R G Patel, M F Petrini
Chest 1998, 114 (5): 1390-6

STUDY OBJECTIVE: Our objective was to compare respiratory muscle performance, pulmonary mechanics, and gas exchange between the BiPAP S/T-D ventilation system (Respironics Inc; Murrysville, PA) and the Servo Ventilator 900C (Siemens-Elma AB; Sweden) with similar inspiratory and expiratory airway pressure in patients who are recovering from acute respiratory failure.

STUDY DESIGN: A prospective, randomized, clinical trial.


PATIENTS AND METHODS: We studied 27 medical patients on mechanical ventilators following gradual pressure support weaning.
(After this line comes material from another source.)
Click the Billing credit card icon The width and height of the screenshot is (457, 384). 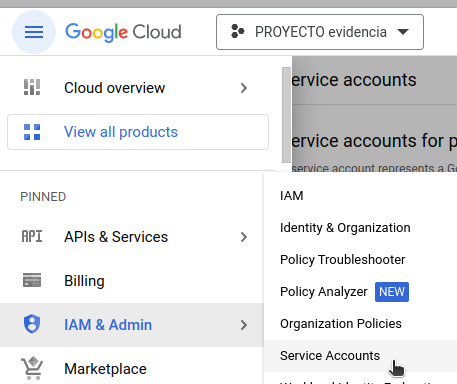point(32,280)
Each patient breathed while in the following equivalent modes: (a) an inspiratory pressure preset (pressure support mode) of 5 cm H2O with an external positive end-expiratory pressure (PEEP) of 5 cm H2O on the Servo Ventilator 900C and (b) an inspiratory pressure preset of 10 cm H2O with an expiratory pressure preset of 5 cm H2O on the BiPAP S/T-D. Using the CP-100 pulmonary monitor, we compared the total work of breathing (WOB), the pressure-time index (PTP), and other pulmonary mechanics and gas exchange parameters between the two modes.
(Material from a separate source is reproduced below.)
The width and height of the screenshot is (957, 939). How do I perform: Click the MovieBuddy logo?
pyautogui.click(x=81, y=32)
RESULTS: The WOB injoules per liter (mean +/- SE) (0.76+/-0.08 vs 0.73+/-0.08, p = 0.70), the WOB in joules per minute (8.62+/-1.06 vs 8.11+/-0.96, p = 0.60), and the PTP in cm H2O/s/min (187+/-18 vs 167+/-18, p = 0.21) between the BiPAP S/T-D and the Servo Ventilator 900C were not statistically different. There were statistically significant differences between the two ventilators in auto-PEEP (1.34+/-0.37 vs 0.88+/-0.30 cm H2O, p = 0.03), duty cycle (0.44+/-0.01 vs 0.37+/-0.01, p < 0.001), and expiratory airway resistance (11.81+/-1.53 vs 8.75+/-1.22 cm H2O/L/s, p < 0.001), but not in respiratory rate (27.48+/-1.54 vs 28.06+/-1.61 breaths/min, p = 0.40) or in minute ventilation (10.43+/-0.59 vs 10.27+/-0.37 L/min, p = 0.66). There was a statistically significant difference in the ratio of Pa(O2) to the fraction of inspired oxygen (F(IO2)) (333+/-21 vs 300+/-22, p < 0.03) but not in Pa(CO2) (48+/-2 vs 47+/-2 mm Hg, p = 0.59) between the BiPAP S/T-D and the Servo Ventilator 900C.

CONCLUSIONS: Despite differences in initiating and maintaining the inspiratory and expiratory phases, in breathing circuits, and in ventilator circuits between the two ventilators, the performance of the BiPAP S/T-D is equally efficacious to that of a conventional mechanical ventilator in supporting respiratory muscles. Thus, the BiPAP S/T-D is safe and effective when used in mechanically ventilated patients recovering from acute respiratory failure who do not require total ventilatory support.